Fort Necessity in una ricostruzione “murale” ad Alexandria (Pennsylvania)

Per il 6 luglio i Francesi avevano bruciato le ultime vestigia dell’occupazione inglese nell’Ohio Country, il forte commerciale di Gist e il Red Stone Fort. Coulon de Villiers e i suoi entrarono a Fort Duquesne salutati da colpi di cannone e salve di moschetto, come degli eroi. Il marchese de Duquesne dalla Nuova Francia ordinò alle guarnigioni nell’Ohio di assumere una posizione direttamente difensiva e si assicurò che il commercio francese, sussidiato da Parigi, mantenesse gli Indiani della regione nella sua orbita. Prima di dare le dimissioni e tornare al suo posto in marina, Duquesne ricevette una delegazione di Irochesi dalla loro capitale Onondaga: questi si affrettarono a sbugiardare l’Half King Tanaghrisson e a rattoppare le relazioni con il loro “padre” Onontio.
A Williamsburg, Virginia, Dindwiddie ricevette le tetre notizie del fallimento della sua spedizione e, contemplando malinconicamente le dimissioni, si affrettò a inviare rapporto a Londra.

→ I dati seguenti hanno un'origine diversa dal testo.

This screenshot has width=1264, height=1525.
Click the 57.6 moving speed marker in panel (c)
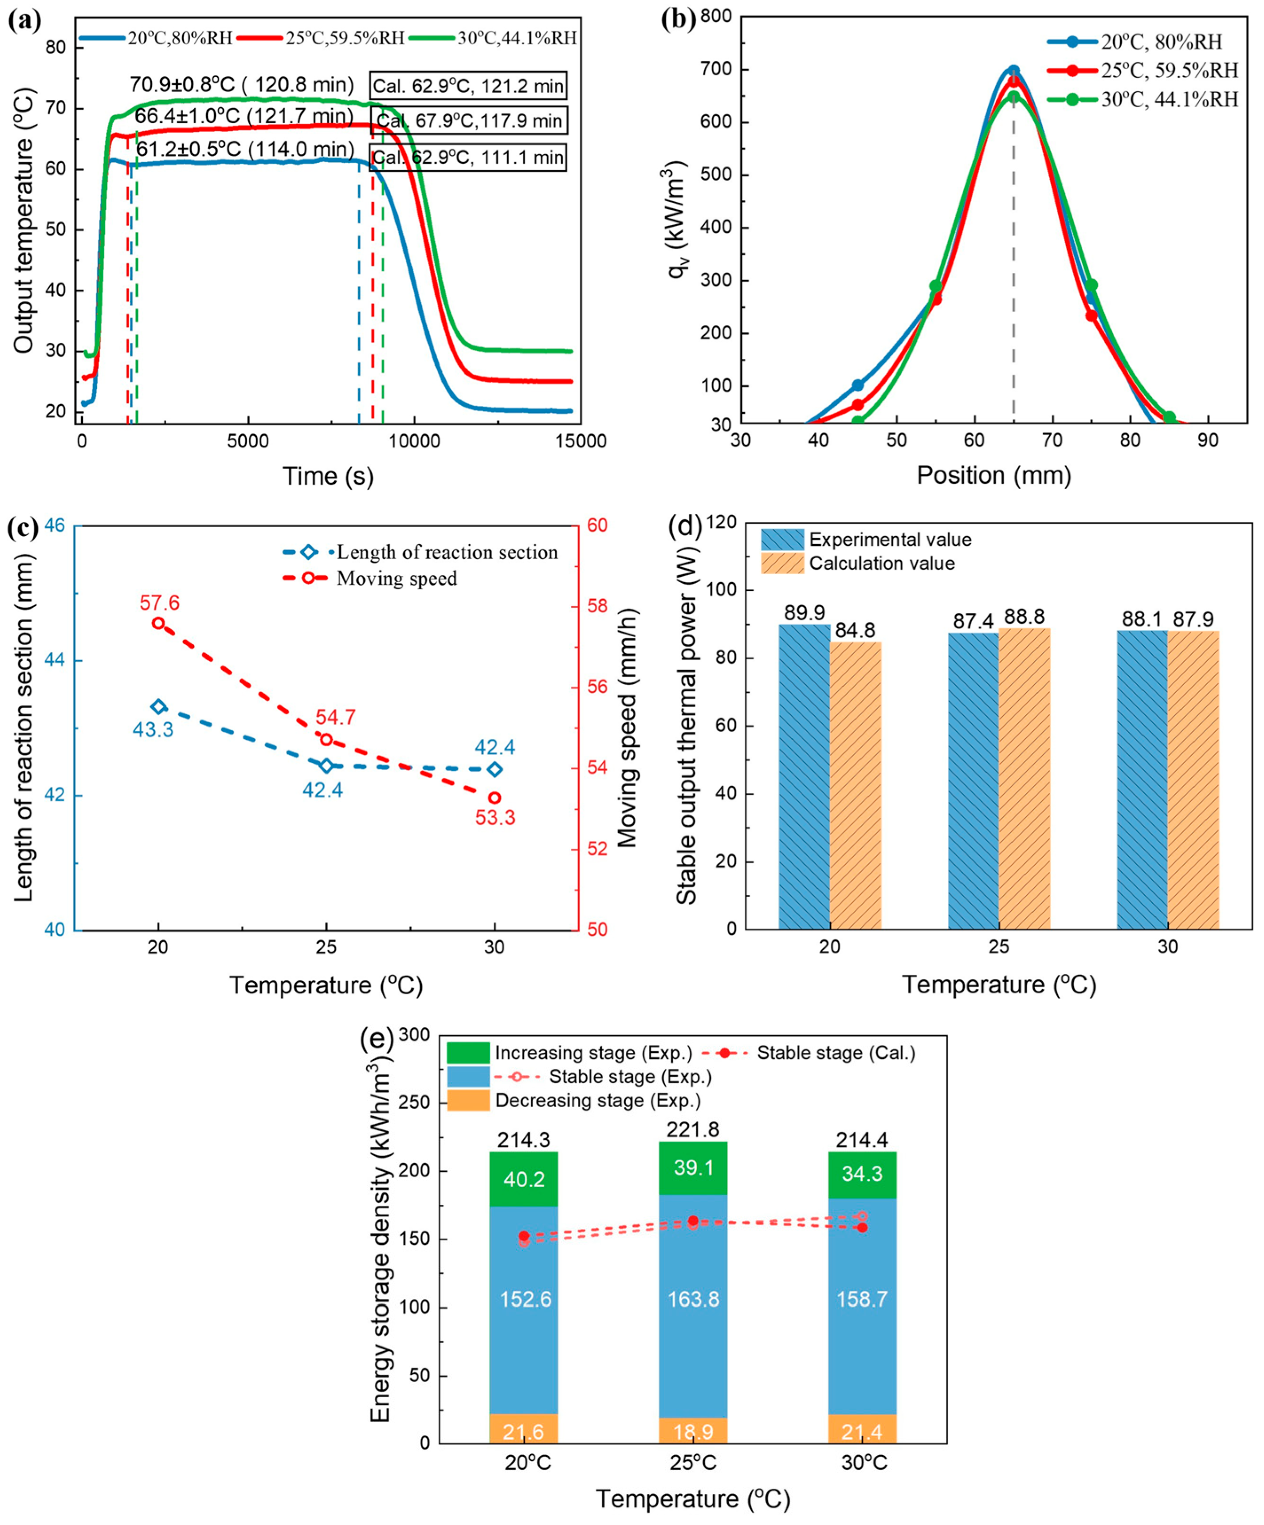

Non poteva sapere che le deprimenti notizie della caduta di Fort Necessity avrebbero galvanizzato il partito più aggressivamente antifrancese nel governo e fornito munizioni al suo arsenale politico.
Così, quasi a dimostrare vera la teoria del caos, data la situazione internazionale e i rapporti di potere tra i vari imperi, un governatore trafficone, un ufficiale coloniale ambizioso e inesperto, un capo indiano in declino, un insignificante massacro nei boschi e la successiva scaramuccia di Fort Necessity, avrebbero fornito il sassolino che avrebbe scatenato la valanga di una guerra mondiale l’anno successivo.